- [THE EXERCISE]: Render the lines below as a JSON list of strings, one string per line, omitting blank lines and leaving out the pictures.

- [DATASET ROWS]:
-------
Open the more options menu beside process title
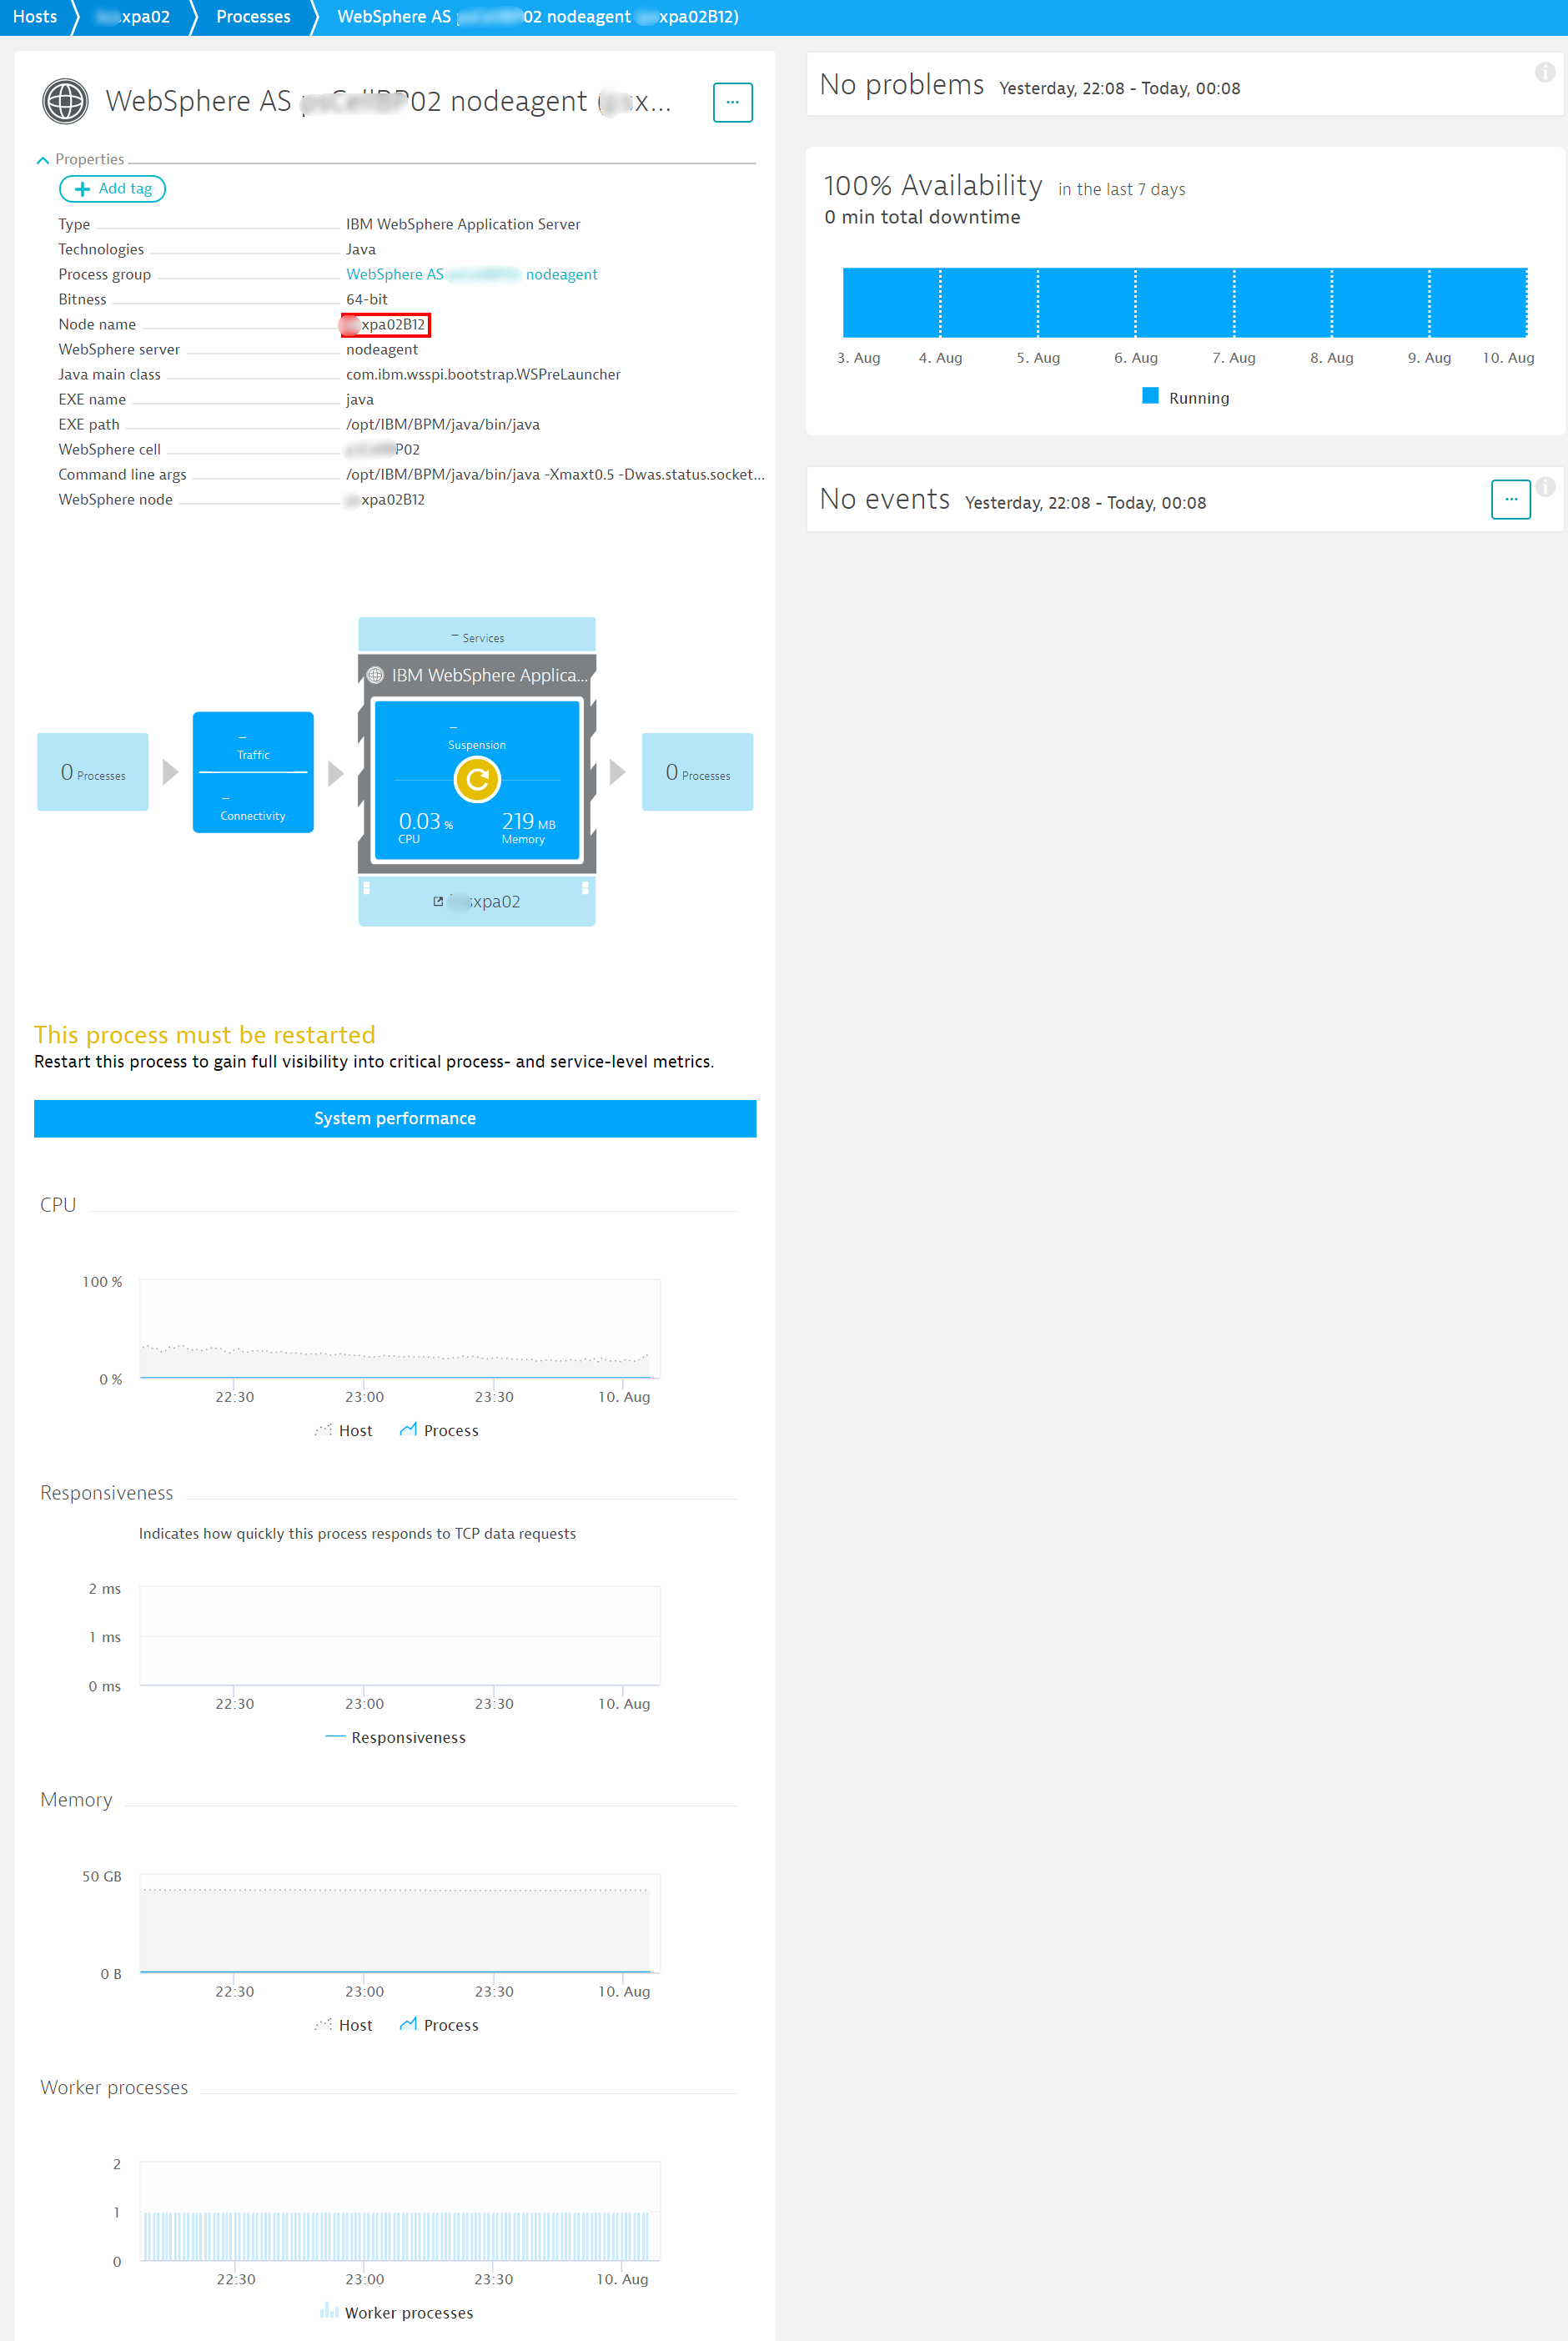732,102
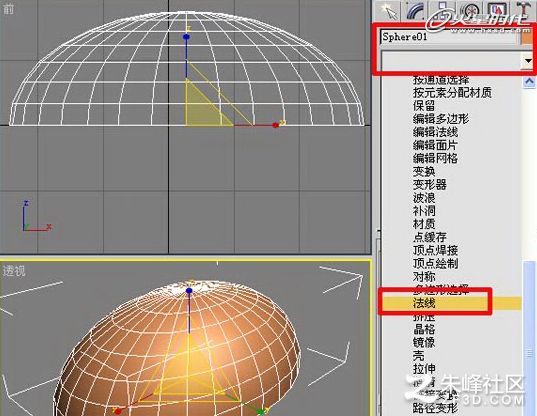Image resolution: width=537 pixels, height=416 pixels.
Task: Open the Motion panel wheel icon
Action: coord(471,11)
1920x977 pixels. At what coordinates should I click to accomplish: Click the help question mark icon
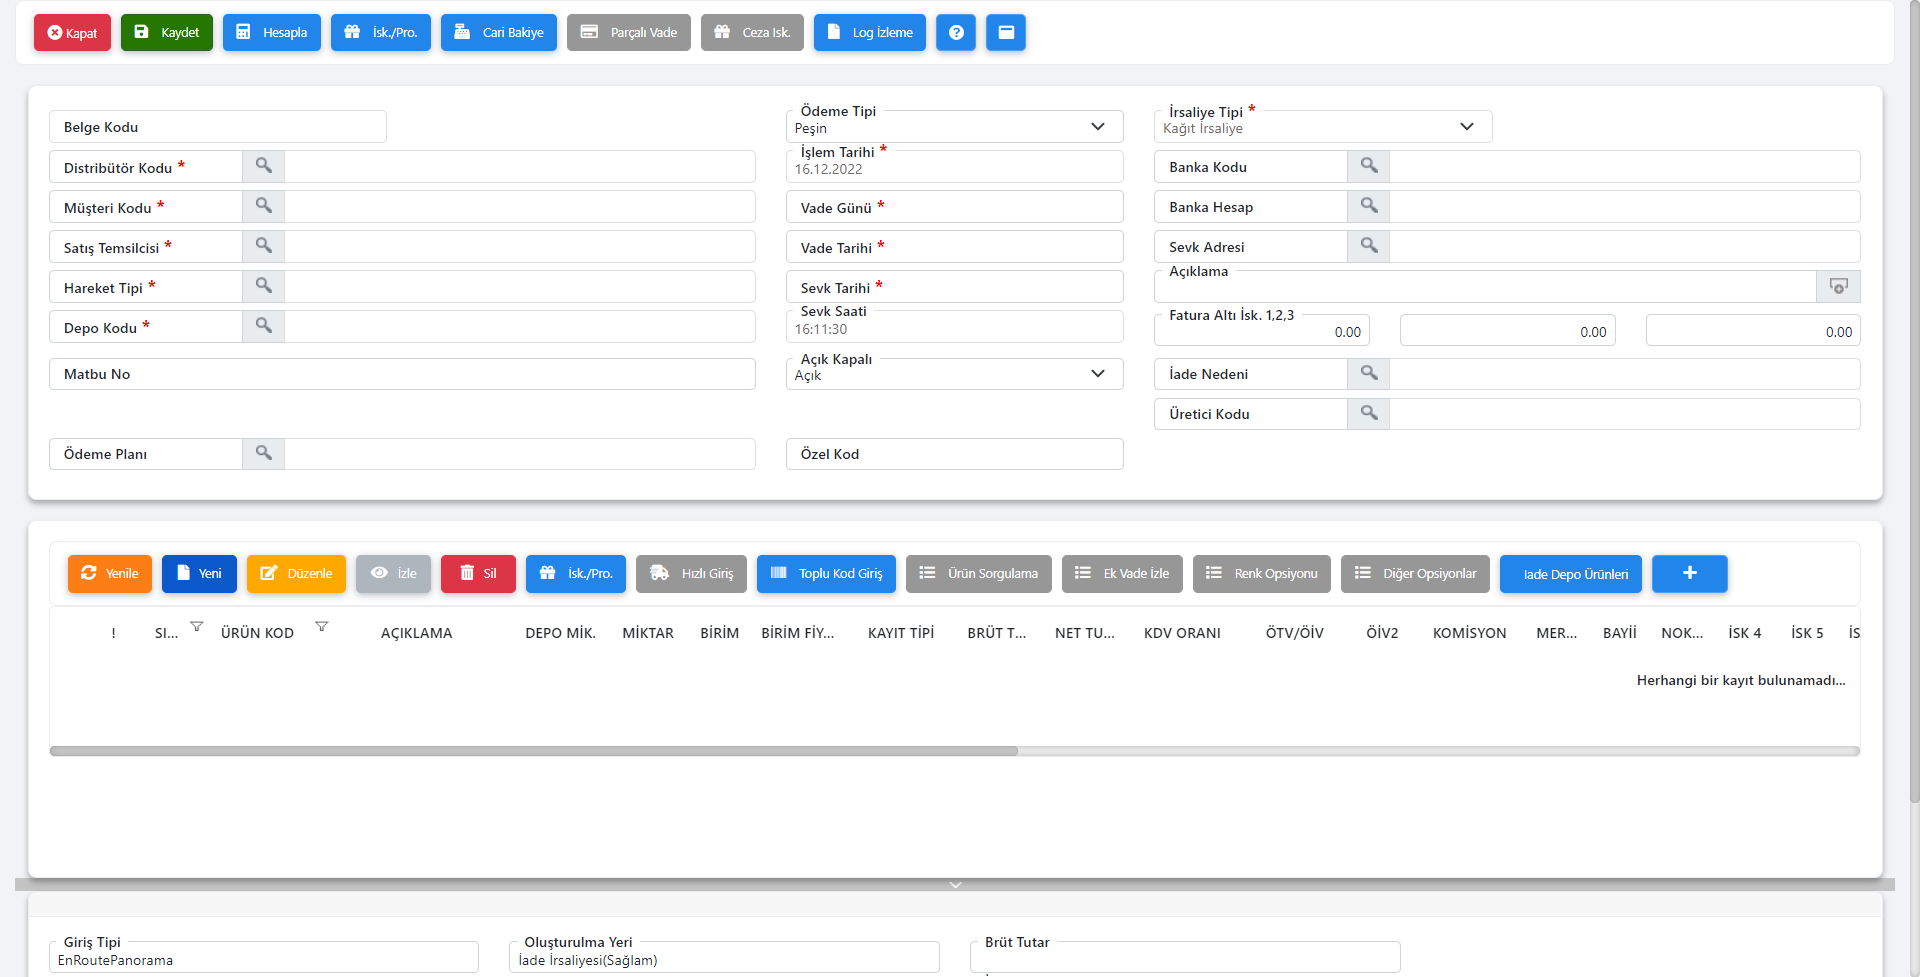tap(955, 32)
-------
- [COMPLETED TASK]:
[
  "Open the more options menu beside process title",
  "732,102",
  "Image resolution: width=537 pixels, height=416 pixels.",
  "Task: Open the Motion panel wheel icon",
  "Action: coord(471,11)",
  "1920x977 pixels. At what coordinates should I click to accomplish: Click the help question mark icon",
  "tap(955, 32)"
]